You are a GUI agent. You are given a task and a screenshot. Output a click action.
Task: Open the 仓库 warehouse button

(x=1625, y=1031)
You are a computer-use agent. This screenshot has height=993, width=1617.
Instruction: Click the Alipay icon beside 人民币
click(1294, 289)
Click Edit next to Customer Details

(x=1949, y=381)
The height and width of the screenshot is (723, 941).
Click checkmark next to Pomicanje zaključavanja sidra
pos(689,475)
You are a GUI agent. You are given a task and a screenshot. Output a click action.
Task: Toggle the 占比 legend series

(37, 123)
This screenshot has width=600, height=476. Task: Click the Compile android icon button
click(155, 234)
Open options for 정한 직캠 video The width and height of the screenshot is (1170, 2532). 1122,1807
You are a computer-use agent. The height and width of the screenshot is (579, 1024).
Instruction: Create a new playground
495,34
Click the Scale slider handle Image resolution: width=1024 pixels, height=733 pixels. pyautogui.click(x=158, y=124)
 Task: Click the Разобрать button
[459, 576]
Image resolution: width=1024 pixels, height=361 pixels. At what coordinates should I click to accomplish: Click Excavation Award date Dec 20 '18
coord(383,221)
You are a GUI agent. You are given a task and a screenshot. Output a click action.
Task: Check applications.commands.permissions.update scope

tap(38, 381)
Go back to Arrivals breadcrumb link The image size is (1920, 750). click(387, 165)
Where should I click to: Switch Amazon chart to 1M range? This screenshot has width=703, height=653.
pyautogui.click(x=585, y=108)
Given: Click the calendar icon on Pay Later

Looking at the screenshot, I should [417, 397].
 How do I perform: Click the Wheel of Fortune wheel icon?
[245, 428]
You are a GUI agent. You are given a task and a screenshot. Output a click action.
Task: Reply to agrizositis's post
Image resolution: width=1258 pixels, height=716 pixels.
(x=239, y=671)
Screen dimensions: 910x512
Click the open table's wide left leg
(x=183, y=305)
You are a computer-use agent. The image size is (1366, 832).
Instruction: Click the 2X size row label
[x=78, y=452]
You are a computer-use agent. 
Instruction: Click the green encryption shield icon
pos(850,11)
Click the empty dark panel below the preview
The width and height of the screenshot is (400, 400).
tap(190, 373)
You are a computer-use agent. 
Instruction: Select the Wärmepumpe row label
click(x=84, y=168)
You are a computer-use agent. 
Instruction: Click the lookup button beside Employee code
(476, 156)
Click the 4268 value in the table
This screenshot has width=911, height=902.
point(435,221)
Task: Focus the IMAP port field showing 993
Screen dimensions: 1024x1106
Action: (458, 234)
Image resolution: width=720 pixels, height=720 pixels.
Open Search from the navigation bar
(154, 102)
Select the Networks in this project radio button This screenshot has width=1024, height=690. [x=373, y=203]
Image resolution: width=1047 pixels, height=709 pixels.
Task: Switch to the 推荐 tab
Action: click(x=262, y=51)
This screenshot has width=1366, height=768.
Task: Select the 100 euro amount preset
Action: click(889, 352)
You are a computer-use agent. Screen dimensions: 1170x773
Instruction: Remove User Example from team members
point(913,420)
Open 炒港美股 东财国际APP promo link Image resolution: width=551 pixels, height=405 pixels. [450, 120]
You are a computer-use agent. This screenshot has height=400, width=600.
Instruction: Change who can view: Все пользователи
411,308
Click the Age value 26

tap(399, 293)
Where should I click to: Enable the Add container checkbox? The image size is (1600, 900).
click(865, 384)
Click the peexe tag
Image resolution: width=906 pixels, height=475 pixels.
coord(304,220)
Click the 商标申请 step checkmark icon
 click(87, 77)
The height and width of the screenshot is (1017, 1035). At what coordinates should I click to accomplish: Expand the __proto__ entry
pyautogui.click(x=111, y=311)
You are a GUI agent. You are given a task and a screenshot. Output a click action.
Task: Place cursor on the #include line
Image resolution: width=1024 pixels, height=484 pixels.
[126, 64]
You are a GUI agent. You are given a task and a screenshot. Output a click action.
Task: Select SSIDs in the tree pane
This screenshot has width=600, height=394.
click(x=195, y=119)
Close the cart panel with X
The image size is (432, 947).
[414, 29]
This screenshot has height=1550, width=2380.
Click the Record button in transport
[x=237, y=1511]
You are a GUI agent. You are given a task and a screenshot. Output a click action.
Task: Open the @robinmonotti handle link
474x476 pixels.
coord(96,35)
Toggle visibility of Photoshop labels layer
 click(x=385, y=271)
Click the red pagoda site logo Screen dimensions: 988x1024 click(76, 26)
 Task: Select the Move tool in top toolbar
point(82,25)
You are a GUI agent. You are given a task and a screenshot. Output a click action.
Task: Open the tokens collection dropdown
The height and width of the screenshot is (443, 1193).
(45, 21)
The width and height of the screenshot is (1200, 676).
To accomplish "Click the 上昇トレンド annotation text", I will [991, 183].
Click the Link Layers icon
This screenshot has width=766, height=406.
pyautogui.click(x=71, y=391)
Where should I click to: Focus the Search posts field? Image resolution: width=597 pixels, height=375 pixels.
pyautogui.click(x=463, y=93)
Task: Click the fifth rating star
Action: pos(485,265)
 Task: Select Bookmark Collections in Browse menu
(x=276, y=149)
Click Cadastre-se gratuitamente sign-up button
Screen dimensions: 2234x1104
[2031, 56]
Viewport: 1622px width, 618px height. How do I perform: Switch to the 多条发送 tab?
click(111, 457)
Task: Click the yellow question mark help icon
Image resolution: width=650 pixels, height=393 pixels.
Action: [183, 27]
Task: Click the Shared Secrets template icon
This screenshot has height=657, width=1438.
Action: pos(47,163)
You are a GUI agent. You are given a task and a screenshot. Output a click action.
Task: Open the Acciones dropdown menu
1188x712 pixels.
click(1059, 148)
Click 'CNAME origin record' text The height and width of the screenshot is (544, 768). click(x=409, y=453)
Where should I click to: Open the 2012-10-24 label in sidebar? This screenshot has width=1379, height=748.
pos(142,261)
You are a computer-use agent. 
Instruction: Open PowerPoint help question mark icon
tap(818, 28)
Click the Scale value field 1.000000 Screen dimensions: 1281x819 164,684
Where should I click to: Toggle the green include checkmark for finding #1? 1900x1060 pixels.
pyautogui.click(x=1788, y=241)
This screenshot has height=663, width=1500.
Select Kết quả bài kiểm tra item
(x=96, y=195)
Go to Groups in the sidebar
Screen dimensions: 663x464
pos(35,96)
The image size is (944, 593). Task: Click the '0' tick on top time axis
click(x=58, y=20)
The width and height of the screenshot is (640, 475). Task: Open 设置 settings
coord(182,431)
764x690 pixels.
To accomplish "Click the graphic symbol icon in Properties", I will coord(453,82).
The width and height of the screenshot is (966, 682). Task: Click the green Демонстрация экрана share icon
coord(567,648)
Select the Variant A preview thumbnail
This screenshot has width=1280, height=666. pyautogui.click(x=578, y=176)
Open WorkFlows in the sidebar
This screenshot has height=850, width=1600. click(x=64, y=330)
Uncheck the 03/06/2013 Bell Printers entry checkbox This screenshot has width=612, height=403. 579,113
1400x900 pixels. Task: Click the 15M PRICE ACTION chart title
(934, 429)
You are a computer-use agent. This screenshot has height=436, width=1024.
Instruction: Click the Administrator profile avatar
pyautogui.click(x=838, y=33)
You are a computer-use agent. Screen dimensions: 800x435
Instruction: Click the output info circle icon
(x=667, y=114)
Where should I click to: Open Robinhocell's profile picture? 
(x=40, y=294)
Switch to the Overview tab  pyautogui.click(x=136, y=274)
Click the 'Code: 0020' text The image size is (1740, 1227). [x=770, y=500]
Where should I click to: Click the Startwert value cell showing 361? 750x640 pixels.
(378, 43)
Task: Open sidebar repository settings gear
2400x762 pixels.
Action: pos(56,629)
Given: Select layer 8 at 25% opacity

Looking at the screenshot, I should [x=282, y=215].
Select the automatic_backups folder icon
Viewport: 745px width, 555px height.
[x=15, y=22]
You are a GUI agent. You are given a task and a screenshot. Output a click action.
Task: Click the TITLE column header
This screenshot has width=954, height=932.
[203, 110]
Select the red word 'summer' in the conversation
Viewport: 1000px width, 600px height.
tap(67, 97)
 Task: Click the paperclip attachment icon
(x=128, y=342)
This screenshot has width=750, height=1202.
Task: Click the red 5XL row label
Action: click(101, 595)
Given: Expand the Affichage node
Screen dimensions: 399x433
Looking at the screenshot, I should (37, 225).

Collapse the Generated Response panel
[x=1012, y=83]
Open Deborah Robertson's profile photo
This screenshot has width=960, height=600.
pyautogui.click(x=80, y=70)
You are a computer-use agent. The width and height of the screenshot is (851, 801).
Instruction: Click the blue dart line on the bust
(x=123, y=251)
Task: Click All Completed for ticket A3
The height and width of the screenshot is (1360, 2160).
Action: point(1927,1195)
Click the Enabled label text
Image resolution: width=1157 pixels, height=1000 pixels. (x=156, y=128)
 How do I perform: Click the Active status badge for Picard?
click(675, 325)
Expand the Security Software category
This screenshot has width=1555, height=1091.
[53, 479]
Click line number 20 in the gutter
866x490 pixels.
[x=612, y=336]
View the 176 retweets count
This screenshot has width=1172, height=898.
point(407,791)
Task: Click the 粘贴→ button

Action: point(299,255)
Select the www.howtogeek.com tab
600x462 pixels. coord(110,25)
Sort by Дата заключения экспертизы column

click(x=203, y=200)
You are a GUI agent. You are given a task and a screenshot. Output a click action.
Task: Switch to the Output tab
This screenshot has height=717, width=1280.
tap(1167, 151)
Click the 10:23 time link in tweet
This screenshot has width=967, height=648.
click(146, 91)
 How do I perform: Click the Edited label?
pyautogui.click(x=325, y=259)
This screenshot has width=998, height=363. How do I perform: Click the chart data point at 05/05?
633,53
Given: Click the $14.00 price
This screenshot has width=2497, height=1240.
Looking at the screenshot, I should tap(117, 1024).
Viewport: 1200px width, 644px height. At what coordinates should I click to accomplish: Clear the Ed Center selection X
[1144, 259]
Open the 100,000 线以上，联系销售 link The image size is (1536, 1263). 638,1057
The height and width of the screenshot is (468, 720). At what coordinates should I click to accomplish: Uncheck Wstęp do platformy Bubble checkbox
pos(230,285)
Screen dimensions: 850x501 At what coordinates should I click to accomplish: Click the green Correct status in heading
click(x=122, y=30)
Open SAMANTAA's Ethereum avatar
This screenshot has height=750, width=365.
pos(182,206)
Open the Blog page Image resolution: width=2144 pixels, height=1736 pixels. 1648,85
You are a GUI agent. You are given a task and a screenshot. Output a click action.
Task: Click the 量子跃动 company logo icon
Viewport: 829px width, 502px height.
========
PROBLEM:
Would you print exactly, and only, the lines of the data above from the line with "Instruction: Click the 2X size row label" through the line with "Task: Focus the IMAP port field showing 993", inclusive?

RESPONSE:
Instruction: Click the 2X size row label
[x=78, y=452]
You are a computer-use agent. 
Instruction: Click the green encryption shield icon
pos(850,11)
Click the empty dark panel below the preview
The width and height of the screenshot is (400, 400).
tap(190, 373)
You are a computer-use agent. 
Instruction: Select the Wärmepumpe row label
click(x=84, y=168)
You are a computer-use agent. 
Instruction: Click the lookup button beside Employee code
(476, 156)
Click the 4268 value in the table
This screenshot has width=911, height=902.
point(435,221)
Task: Focus the IMAP port field showing 993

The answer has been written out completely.